Look through the listing below for lines containing the word "General". State only their number.

[Dataset extract Boundary: Start]

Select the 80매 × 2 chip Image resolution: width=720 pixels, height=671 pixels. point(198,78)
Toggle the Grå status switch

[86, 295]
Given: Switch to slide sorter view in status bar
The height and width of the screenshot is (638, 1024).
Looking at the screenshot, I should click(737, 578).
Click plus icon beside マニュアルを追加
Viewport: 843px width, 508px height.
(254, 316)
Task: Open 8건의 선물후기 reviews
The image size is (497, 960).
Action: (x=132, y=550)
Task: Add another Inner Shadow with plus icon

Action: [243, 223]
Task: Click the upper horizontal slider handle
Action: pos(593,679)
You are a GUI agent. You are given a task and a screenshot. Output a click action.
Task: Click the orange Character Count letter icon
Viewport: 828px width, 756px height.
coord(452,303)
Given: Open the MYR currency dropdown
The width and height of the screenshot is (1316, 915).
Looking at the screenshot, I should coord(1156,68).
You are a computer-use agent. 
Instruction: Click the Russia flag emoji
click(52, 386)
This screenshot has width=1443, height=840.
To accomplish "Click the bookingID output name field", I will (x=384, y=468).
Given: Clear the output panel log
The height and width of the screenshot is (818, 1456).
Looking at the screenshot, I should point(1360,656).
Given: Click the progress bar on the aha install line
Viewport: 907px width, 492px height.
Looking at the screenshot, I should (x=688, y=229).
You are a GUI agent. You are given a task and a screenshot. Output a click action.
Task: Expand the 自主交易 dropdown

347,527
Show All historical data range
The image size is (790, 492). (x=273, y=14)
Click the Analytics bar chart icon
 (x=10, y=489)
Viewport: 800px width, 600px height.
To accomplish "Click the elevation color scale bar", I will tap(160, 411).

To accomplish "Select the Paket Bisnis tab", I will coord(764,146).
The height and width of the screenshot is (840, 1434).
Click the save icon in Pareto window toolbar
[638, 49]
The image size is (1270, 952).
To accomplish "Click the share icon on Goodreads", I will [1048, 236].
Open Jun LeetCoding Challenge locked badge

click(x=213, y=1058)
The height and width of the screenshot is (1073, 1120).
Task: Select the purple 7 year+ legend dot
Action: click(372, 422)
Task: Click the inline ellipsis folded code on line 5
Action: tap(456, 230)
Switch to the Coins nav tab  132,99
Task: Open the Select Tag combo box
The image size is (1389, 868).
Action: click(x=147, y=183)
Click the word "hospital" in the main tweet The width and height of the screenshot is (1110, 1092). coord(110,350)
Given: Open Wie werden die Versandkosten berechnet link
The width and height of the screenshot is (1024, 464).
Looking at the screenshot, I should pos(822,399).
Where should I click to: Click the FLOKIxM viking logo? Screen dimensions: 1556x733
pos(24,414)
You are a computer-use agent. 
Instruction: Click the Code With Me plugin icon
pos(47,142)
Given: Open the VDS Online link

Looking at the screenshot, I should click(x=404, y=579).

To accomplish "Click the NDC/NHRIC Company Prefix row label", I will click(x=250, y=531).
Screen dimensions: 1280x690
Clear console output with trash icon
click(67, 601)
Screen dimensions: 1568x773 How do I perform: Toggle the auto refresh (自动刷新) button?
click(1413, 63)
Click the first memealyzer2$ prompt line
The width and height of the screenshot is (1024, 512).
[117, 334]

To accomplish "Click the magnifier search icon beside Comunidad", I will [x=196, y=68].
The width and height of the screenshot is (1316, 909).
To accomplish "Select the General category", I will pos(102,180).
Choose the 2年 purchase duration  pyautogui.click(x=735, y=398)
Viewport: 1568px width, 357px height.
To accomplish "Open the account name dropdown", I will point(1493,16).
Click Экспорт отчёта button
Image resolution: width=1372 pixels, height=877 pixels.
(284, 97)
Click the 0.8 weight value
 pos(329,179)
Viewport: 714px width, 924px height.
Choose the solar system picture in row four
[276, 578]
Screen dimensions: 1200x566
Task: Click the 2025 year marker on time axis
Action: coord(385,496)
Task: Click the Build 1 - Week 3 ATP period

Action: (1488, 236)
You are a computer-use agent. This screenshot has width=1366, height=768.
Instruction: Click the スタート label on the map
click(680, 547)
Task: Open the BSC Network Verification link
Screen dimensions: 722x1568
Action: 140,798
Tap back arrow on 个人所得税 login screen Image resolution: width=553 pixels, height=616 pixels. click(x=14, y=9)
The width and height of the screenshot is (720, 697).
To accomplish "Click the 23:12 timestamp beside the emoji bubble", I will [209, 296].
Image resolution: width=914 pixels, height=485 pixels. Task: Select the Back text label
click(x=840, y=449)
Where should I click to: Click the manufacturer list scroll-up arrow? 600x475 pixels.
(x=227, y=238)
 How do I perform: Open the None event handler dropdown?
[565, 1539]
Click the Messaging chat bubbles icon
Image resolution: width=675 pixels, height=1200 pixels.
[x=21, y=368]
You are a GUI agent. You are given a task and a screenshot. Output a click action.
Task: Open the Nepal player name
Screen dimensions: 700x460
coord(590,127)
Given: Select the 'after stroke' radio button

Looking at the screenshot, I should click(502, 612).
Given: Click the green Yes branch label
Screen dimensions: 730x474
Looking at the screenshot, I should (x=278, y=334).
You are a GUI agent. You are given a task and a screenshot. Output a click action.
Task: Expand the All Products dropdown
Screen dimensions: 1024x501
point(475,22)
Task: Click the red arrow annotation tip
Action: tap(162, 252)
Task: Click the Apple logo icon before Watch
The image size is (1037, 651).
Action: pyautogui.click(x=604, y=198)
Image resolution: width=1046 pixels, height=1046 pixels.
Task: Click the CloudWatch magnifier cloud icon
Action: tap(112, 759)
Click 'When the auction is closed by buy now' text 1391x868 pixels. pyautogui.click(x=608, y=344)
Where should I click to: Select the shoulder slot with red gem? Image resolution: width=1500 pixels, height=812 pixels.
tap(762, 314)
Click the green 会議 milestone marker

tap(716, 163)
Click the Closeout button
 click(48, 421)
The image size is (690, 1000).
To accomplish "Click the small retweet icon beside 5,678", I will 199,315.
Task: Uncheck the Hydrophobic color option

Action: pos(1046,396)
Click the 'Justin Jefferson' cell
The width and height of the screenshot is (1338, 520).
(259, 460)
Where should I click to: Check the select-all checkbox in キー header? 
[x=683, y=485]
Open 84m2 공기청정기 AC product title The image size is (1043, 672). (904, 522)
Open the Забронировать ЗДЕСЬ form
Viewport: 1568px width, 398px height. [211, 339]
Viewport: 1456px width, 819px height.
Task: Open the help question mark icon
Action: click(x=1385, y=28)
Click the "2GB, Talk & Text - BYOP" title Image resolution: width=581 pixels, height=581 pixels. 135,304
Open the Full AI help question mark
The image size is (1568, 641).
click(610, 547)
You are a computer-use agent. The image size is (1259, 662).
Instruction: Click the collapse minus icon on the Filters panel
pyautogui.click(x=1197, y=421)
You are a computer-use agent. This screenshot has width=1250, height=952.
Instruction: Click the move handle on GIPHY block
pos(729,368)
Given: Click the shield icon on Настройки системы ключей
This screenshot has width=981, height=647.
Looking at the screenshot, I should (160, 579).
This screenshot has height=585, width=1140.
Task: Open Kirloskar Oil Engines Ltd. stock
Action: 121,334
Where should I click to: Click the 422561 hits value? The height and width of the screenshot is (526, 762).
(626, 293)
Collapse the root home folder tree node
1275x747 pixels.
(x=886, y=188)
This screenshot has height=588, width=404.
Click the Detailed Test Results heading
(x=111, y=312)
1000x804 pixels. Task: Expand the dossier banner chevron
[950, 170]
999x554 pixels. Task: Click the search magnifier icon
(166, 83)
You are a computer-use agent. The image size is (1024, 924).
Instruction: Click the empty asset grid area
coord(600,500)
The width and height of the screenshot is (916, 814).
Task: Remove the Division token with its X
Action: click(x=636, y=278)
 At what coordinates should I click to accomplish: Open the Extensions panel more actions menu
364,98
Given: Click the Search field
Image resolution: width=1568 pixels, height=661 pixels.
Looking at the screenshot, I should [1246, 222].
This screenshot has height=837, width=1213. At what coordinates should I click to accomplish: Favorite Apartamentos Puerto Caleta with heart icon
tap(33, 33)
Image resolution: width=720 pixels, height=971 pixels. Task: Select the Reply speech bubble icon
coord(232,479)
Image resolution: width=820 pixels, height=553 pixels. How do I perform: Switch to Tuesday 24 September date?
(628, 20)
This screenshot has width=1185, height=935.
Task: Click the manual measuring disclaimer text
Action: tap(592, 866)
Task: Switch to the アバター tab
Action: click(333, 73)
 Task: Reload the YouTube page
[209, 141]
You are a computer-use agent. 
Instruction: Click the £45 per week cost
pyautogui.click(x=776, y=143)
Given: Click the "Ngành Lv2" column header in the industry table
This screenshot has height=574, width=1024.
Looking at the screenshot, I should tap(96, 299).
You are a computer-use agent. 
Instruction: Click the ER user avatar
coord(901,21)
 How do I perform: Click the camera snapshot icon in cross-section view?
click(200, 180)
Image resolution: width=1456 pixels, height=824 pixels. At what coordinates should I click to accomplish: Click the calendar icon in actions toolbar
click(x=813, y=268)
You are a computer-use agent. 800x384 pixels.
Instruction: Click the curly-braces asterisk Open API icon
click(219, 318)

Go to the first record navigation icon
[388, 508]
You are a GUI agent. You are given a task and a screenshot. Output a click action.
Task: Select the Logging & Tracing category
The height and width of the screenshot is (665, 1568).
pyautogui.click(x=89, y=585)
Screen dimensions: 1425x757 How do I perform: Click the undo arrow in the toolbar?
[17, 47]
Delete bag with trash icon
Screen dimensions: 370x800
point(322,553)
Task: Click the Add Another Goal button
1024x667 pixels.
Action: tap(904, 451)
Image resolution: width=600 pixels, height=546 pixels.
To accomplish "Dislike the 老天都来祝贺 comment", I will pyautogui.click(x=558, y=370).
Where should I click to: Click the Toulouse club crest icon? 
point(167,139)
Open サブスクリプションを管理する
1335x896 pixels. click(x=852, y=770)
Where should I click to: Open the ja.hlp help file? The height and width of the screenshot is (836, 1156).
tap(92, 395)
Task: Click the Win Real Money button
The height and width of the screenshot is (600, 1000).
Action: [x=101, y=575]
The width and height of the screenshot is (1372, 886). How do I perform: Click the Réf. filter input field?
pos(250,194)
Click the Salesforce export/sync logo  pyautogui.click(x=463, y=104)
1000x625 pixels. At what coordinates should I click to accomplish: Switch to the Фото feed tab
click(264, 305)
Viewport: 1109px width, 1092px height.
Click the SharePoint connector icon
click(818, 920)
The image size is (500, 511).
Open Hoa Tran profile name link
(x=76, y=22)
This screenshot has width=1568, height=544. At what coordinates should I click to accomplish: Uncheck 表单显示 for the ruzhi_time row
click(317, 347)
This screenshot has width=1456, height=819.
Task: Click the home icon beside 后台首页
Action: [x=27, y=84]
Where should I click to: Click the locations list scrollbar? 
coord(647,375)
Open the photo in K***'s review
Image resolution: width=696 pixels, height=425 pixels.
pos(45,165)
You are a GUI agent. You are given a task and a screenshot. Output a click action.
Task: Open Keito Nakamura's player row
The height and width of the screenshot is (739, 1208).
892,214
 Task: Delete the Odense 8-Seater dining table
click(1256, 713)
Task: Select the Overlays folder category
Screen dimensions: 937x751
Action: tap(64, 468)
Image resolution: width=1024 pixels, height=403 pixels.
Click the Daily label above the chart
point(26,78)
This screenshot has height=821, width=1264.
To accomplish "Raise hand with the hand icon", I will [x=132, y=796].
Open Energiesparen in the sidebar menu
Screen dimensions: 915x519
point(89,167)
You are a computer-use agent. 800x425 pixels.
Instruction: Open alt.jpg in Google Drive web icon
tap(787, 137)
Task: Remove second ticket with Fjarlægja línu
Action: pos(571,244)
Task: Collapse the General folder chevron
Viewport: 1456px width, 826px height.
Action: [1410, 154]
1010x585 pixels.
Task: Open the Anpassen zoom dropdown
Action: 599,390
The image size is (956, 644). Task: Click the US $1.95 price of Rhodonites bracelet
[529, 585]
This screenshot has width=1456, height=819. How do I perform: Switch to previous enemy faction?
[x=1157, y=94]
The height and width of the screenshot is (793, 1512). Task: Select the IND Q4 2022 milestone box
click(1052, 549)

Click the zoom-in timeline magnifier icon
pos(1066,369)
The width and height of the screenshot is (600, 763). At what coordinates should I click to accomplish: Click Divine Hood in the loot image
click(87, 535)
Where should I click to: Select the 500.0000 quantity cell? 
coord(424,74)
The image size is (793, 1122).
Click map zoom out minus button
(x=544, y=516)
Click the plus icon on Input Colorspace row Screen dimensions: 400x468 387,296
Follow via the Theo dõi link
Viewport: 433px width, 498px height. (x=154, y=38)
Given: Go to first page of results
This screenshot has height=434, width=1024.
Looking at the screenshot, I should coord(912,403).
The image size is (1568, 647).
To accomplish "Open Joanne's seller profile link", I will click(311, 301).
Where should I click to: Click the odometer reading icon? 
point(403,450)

[Dataset extract Boundary: End]

Reply to the exercise – 2